Power plants designed to run on imported coal have increased their generation volume by 7% y-o-y to 4,425 million units (MU) in June, 2022 compared to 4,152 MU in June, 2021. Notably, this is the first time these plants have recorded y-o-y growth in FY23.
The output was also marked 11% higher m-o-m as against 3,986 MU in May, 2022.
The imported coal-based plants have been accorded must-run status by the Ministry of Power to reduce burden on domestic coal-based plants at a time when power demand is robust.
Nevertheless, these plants are yet to attain full scale capacity as some of the units are facing lengthy absence amid lack of power purchase agreements and soaring coal prices.
In June, five out of the 15 imported coal-based plants were out of operation.
Overall, these plants have generated 13,457 MU in the first quarter of FY23 (April-March 2022), down 11% y-o-y from 15,091 MU in the corresponding period of FY22.
Inventory level climbs to 12 days of generation
The gradual uptick in coal procurement via imports has helped imported coal-based plants to build-up inventory of 2.14 million tonnes (mnt) as on 12 July, which is sufficient for 12 days of power generation.
This marks a significant recovery from the levels of 0.95 mnt seen in mid-May.

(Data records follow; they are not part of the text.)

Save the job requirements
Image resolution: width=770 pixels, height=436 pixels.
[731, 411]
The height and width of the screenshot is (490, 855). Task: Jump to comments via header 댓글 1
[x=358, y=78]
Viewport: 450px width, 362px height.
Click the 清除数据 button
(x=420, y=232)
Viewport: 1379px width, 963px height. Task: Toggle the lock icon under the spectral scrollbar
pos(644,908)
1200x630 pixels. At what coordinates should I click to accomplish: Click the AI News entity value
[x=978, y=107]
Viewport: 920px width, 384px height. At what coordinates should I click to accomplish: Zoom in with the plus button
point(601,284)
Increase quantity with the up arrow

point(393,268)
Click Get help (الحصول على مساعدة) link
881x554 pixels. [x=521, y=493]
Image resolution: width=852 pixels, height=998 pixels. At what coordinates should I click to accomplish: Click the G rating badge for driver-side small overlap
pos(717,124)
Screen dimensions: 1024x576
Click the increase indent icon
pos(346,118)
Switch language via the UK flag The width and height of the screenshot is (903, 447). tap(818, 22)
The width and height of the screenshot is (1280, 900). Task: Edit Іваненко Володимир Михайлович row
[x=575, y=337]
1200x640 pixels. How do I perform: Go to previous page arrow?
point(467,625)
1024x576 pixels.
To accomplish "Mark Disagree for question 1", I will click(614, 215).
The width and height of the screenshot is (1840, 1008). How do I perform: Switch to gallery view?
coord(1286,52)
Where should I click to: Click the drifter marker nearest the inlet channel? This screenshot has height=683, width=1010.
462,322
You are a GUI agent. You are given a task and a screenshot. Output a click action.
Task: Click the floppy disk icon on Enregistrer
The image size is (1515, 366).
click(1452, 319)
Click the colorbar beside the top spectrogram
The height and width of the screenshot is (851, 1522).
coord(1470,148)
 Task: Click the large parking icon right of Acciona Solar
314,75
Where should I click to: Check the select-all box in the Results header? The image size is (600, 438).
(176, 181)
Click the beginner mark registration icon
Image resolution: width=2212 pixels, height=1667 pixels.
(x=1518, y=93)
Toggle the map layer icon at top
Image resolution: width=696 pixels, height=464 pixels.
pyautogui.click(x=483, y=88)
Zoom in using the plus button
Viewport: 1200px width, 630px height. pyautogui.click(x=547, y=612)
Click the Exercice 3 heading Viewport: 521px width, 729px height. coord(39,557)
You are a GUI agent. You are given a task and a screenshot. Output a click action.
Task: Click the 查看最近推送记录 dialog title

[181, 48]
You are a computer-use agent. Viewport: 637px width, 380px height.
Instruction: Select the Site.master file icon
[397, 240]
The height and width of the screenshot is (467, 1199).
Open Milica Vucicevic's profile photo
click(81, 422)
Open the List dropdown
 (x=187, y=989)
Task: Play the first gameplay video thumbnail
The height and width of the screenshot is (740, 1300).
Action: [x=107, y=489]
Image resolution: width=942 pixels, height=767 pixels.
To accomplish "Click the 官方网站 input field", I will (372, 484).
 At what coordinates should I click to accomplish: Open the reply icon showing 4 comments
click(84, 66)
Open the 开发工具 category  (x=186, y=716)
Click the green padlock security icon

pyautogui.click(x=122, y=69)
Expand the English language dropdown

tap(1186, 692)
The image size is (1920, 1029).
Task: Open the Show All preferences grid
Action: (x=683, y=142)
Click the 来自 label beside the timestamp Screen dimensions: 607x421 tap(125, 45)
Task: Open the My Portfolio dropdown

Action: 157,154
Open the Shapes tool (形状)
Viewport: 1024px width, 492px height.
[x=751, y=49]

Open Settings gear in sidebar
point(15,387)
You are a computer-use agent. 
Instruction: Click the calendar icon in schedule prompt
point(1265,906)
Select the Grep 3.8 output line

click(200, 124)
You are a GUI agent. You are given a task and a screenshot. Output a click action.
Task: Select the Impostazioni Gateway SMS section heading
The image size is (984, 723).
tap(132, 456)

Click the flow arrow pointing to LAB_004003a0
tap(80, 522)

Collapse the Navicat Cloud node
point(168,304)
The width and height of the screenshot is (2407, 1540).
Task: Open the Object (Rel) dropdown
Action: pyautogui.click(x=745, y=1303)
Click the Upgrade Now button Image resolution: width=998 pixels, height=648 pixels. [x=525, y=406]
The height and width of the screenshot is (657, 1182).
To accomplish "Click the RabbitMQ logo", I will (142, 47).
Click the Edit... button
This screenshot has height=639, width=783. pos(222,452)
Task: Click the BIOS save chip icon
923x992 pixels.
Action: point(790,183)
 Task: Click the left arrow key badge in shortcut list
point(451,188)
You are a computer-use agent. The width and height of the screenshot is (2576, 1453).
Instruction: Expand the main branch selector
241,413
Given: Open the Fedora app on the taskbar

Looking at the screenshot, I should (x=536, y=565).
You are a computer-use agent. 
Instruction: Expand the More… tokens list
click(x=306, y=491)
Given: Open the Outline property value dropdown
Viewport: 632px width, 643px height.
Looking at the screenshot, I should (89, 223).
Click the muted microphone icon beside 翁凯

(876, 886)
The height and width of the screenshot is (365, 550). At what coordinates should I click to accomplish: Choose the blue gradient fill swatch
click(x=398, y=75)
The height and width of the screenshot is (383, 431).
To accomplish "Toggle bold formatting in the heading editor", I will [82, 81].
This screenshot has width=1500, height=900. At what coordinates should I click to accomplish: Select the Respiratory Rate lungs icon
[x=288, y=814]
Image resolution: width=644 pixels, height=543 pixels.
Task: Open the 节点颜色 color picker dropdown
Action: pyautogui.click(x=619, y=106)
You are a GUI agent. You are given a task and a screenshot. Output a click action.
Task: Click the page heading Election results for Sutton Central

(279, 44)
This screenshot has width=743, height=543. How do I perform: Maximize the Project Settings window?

To ensure uninterrupted power supply, the government is putting efforts to bring back the non-operational plants to operation by arranging working capitals and formulating tariff rates.
With the arrival of monsoon, power demand has dropped to 4,205 MU/day during 1-13 July as against 4,471 MU/day in June. However, post-resumption of economic activity after rainy season, the imported based-coal based plants are likely to play a crucial role as the country looks to avoid possibility of coal crunch as last year.